Provide the number of lines below that include "computer", without any other words.

Data to examine:
————————

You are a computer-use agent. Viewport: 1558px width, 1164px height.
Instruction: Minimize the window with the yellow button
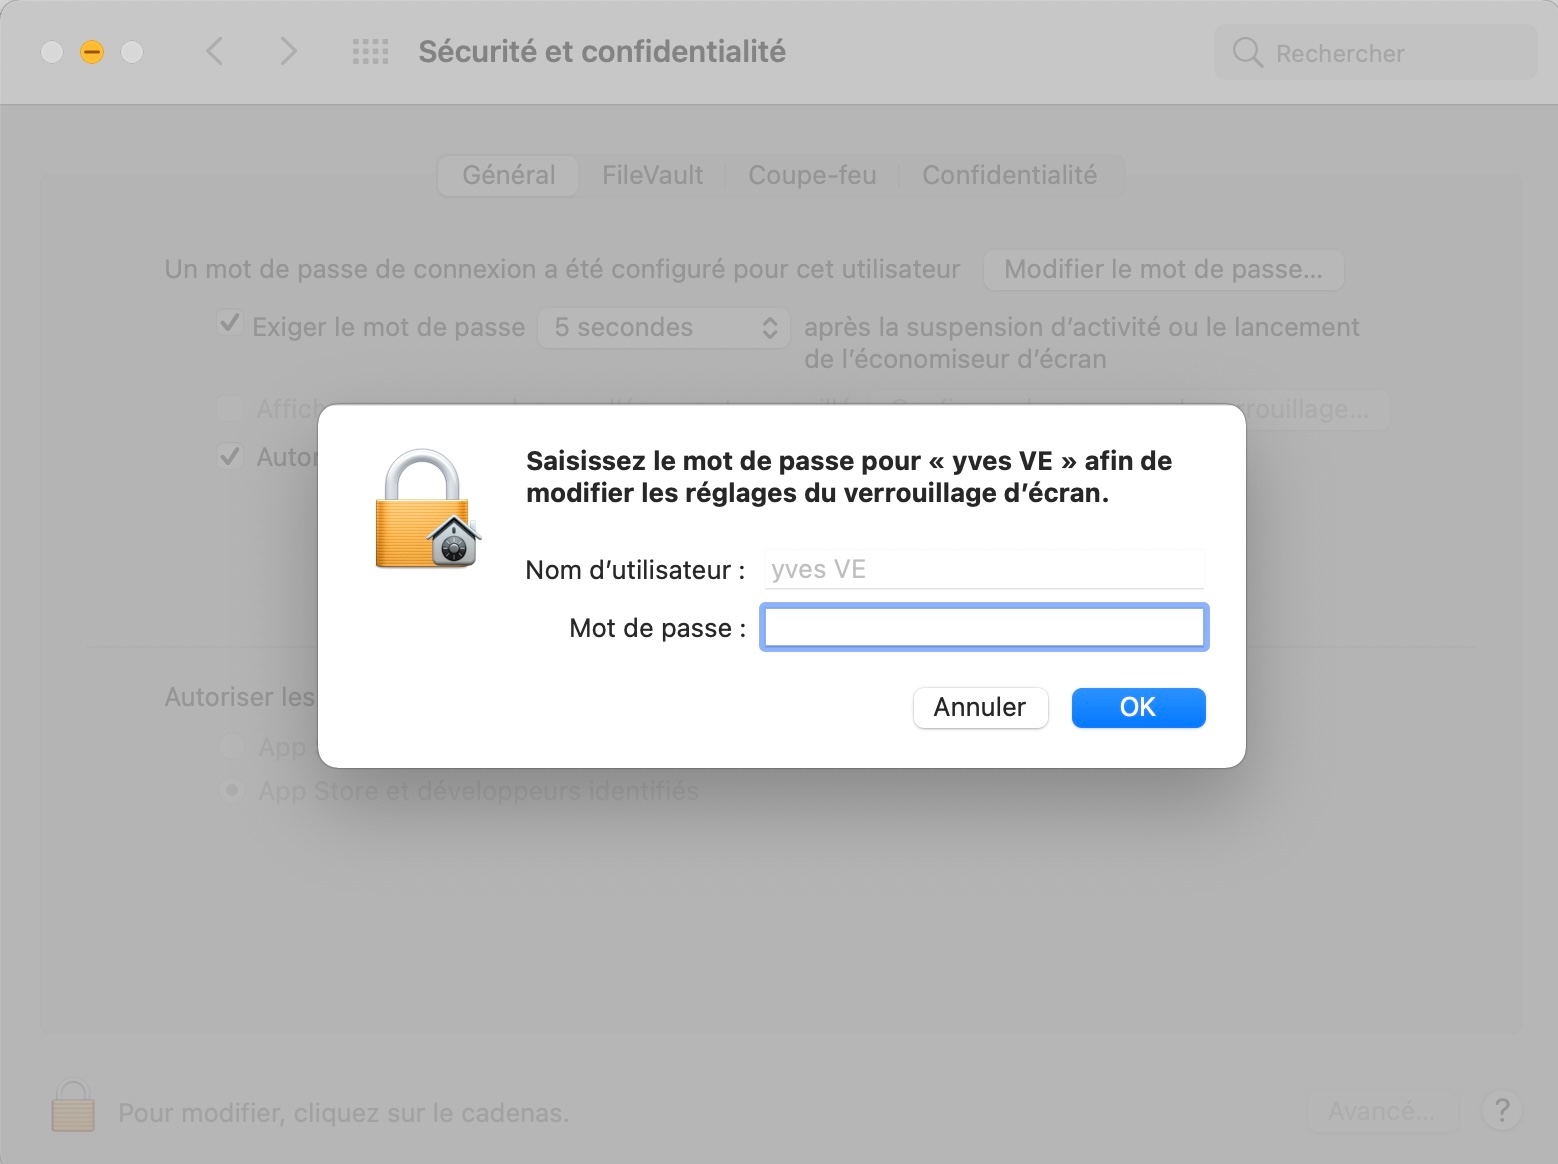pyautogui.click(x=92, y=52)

————————

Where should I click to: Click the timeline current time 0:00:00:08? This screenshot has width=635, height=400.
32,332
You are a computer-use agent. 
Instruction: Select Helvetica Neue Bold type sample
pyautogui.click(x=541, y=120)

————————

Solved exercise: 2